The impact of COVID-19 in stock prices


Tano Llanaj
Epoka University: Department of Banking and Finance
16 June, 2021
ABSTRACT
This paper investigates the impact of COVID-19 on the stock return of Telefónica, S.A. from May
18th 2020 to June 17th 2021. There is little literature and prior research on the subject of the stock
market influence of Covid-19 since it is a relatively new occurrence in the world that is continually
emerging. Statistics, data, and information about the company's stock values (found at Yahoo
Finance) as well as total cases and fatalities caused by the virus (found at
https://ourworldindata.org/coronavirus-source-data) are incorporated and integrated to provide a
more accurate correlation between the two phenomena.

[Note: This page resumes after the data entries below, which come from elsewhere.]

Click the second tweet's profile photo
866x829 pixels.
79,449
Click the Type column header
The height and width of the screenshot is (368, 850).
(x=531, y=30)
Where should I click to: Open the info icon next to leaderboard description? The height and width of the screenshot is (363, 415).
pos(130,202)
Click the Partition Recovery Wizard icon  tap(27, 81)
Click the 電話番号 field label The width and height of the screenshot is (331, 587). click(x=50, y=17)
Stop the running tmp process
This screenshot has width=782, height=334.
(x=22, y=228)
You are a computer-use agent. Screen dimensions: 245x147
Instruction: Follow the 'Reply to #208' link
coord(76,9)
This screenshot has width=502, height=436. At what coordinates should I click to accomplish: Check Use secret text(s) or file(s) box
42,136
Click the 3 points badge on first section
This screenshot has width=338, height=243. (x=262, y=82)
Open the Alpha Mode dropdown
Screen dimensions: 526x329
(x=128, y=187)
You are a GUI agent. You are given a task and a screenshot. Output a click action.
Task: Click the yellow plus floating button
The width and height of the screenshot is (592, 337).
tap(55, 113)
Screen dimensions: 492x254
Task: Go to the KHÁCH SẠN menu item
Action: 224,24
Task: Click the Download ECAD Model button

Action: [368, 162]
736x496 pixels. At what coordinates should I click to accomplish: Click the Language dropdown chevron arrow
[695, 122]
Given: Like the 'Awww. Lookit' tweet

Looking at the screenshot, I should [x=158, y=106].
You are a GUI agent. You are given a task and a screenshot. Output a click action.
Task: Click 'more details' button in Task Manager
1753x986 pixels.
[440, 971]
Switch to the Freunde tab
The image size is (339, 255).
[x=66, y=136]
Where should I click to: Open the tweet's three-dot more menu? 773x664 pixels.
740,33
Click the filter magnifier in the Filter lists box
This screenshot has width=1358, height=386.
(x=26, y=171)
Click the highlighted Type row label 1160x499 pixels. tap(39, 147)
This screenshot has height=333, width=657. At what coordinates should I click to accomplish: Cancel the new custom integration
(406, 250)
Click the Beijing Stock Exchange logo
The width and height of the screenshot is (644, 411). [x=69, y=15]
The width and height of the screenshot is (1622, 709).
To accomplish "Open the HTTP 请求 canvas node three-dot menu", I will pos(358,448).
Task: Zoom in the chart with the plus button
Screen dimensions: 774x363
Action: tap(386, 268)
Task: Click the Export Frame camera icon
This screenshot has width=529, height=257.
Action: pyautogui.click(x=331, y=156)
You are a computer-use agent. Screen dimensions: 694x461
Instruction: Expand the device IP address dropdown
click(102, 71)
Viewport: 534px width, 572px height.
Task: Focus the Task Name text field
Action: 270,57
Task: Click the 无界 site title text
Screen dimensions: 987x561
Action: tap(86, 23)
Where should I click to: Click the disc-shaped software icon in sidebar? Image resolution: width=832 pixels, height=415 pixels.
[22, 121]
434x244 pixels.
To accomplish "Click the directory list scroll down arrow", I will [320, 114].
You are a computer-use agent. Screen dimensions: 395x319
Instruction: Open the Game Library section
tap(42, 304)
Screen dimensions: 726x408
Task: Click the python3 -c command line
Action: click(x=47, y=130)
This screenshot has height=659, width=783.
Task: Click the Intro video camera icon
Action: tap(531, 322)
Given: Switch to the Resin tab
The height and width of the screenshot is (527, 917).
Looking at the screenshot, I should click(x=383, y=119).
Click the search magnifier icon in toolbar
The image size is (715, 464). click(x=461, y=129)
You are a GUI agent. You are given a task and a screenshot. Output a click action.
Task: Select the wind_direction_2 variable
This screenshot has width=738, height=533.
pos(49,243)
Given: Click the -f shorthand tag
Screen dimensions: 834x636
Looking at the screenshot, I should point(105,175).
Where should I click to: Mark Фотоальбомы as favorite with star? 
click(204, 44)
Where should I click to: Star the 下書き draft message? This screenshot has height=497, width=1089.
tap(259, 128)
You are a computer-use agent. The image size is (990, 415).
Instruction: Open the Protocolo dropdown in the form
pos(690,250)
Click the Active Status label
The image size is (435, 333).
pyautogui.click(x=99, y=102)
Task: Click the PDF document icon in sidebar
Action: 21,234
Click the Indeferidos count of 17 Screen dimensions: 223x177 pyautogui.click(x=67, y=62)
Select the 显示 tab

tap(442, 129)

Finally, a comparison of the effects of
COVID-19 on the stock market and comparable pandemic conditions has been made.

INTRODUCTION
The stock market is a collection of markets and exchanges where routine transactions including
buying, selling, and issuing publicly traded firm shares take place. The prices of the firms' shares
are influenced by demand and supply variables. The majority of the variables are directly tied to the
global economic condition, which experienced a severe crisis as a result of Covid19, which rocked
the whole globe.
The COVID-19 pandemic is a global pandemic caused by severe acute respiratory syndrome that is
still underway (SARS-CoV-2). As of 30 May 2021, more than 169 million cases have been
documented, with more than 3.53 million confirmed fatalities attributed to COVID-19, making it
one of the deadliest pandemics in history. The riskiness that individuals began to encounter caused
them to become confused and uneasy about their life, resulting in a lockdown that severely harmed
the economy. COVID-19 and the resulting shocks have had conflicting consequences on enterprises
all across the world. Some companies, like as internet retail chains or supermarkets, saw
tremendous growth during the pandemic, while others, such as restaurants and shopping malls, had
major declines. As a result, their stock market values fluctuate, as seen by the regression chart
below.
Telefónica, S.A. is a global Spanish telecommunications firm based in Madrid, Spain. It is one of
the world's major telephone operators and mobile network providers. It operates in Europe and the
Americas and offers fixed and mobile phone, broadband, and subscription television. In this article,
we will examine how the pandemic has affected this firm, as well as the relationship between
numerous Covid19 statistics, such as total Covid19 cases and total fatalities, and the business's
stock price from May 18th 2020 to June 17th 2021.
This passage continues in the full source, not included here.